Awarded at the end of each biennial congressional session to a member from each major political party, the prize is made possible through a gift by former congressman David Skaggs (D-CO) and his wife, Laura Skaggs.
So great are changes wrought by technology that AU has made data science and analytics one of its areas of strategic focus and created two new research centers. SPA’s Center for Data Science focuses on the theoretical and practical research aspects of computer technology, software engineering, computer architecture, artificial intelligence, simulation, and modeling. SIS’s Center for Security, Innovation, and New Technology is among few dedicated to assessing both the harm and good of new technologies.
A new WCL program aims to end the stigma, silence, and suffering around sexual assault in the Middle East. Funded by a $1.76 million State Department grant, the Syrian Initiative to Combat Sexual and Gender-Based Violence is the first program of its kind housed at a US university. The center provides victim advocates with psychosocial support and improves documentation practices to hold perpetrators accountable. In June 2019, it hosted a five-day training seminar in Turkey for 36 advocates.
Brett Anitra Gilbert has been installed as the inaugural Kogod Regional Innovation Chair, made possible by the generosity of trustee emeritus Robert P. Kogod, Kogod/BS ’62, Hon. LLD ’00, and Arlene R. Kogod.

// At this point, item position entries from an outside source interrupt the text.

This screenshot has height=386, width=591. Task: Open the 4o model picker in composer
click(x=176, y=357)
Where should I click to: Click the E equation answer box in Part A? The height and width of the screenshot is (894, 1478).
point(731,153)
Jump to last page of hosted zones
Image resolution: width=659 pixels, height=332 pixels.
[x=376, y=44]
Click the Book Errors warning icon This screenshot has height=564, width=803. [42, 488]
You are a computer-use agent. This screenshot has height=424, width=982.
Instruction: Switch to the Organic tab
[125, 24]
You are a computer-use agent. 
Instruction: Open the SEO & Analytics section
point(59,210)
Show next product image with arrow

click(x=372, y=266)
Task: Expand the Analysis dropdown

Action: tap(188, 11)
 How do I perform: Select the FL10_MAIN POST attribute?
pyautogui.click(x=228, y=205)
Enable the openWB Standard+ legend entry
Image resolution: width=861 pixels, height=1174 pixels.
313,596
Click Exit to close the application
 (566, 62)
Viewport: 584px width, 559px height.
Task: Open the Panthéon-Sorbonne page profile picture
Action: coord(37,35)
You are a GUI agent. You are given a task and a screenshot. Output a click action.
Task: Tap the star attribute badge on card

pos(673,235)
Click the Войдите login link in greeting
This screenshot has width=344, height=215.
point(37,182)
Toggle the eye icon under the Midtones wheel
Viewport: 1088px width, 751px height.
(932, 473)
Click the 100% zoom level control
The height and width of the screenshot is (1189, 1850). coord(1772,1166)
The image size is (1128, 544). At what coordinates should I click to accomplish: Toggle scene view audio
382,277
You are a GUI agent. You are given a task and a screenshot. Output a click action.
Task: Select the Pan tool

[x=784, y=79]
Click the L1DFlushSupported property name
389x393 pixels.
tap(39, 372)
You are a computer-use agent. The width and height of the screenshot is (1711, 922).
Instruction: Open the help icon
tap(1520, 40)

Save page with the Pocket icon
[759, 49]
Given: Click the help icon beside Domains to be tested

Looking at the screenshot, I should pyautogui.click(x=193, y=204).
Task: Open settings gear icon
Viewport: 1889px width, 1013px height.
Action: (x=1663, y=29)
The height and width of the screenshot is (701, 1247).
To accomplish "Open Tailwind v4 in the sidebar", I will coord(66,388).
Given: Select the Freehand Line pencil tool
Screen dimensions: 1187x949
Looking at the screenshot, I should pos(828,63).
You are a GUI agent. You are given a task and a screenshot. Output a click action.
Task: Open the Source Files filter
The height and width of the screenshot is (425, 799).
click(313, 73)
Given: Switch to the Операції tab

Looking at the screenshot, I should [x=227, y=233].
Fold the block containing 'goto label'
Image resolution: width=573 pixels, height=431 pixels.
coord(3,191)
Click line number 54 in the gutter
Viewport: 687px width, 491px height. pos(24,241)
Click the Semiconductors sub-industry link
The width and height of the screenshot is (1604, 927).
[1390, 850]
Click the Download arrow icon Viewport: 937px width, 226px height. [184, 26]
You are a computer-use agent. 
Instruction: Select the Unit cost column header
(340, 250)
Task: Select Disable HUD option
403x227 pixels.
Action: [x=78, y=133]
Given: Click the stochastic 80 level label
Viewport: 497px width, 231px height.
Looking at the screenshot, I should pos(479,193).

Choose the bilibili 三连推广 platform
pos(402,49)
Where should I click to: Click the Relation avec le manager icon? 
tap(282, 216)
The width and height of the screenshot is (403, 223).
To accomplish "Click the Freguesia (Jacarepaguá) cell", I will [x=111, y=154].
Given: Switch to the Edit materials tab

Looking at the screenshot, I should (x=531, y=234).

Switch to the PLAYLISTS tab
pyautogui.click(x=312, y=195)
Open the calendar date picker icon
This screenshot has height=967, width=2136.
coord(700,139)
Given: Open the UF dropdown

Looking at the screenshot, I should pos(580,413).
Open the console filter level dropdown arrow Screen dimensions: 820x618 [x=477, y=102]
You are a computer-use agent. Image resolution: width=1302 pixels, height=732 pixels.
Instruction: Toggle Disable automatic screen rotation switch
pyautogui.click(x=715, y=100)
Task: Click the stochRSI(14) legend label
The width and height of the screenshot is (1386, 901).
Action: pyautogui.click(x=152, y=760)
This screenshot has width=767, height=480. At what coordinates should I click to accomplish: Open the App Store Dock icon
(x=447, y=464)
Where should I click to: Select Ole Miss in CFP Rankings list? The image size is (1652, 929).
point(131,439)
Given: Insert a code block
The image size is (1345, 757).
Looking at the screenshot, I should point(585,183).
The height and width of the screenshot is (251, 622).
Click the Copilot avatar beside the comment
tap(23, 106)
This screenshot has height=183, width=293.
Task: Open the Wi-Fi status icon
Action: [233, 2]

The chair is part of the Kogod Regional Innovation Fund that connects AU to the business community and supports research on regional economies. “Donors like the Kogods create an enduring legacy, ensuring AU is home to exceptional thought leaders,” says Provost Daniel J. Myers.
Track athlete and biochemistry major Arianna Lopez, CAS/BS ’20, has teamed up with chemistry professor Monika Konaklieva to develop new small molecule modulators of lipid enzymes, intended to increase HDL levels and limit plaque buildup in the body (cardiovascular) and brain (Alzheimer’s disease). “It’s organic synthesis slash medicinal chemistry,” Konaklieva says. Grants from NASA and AU have enabled Lopez to spend consecutive summers in Konaklieva’s lab, where her research has resulted in several lead compounds.
CAS psychology department chair David Haaga is the 2019 Scholar-Teacher of the Year for conducting innovative research and offering crucial guidance in the classroom. The clinical psychology professor has coauthored more than 130 peer-reviewed articles on depression, smoking cessation, trichotillomania, Type A behavior, anxiety, binge eating, and empirical support for therapies. “He is an extraordinarily prolific and rigorous scholar, an inspiring teacher, a generous mentor, a natural leader, a skilled clinician, and just a kind person,” say four colleagues in their nomination.
Washington College of Law dean Camille Nelson is among the top 35 women in higher education, according to Diverse: Issues in Higher Education magazine. She is the only law school dean on the list. “I am honored to be included among these outstanding professionals who are as accomplished as they are inspirational,” Nelson says. Nelson joined WCL in 2016—the first woman to lead this college founded by women since 1947 and its first African American dean.
Distinguished Professor of History Alan Kraut led a team of 14 historians tasked with planning and laying out the new Statue of Liberty Museum. Kraut, who has chaired the Statue of Liberty–Ellis Island Foundation’s history advisory committee since 2003, and his team vetted every image, caption, and primary source appearing in the museum, which opened in May 2019. The $100 million, 26,000-square-foot space is the latest attraction on an island that welcomes 4.5 million annual visitors.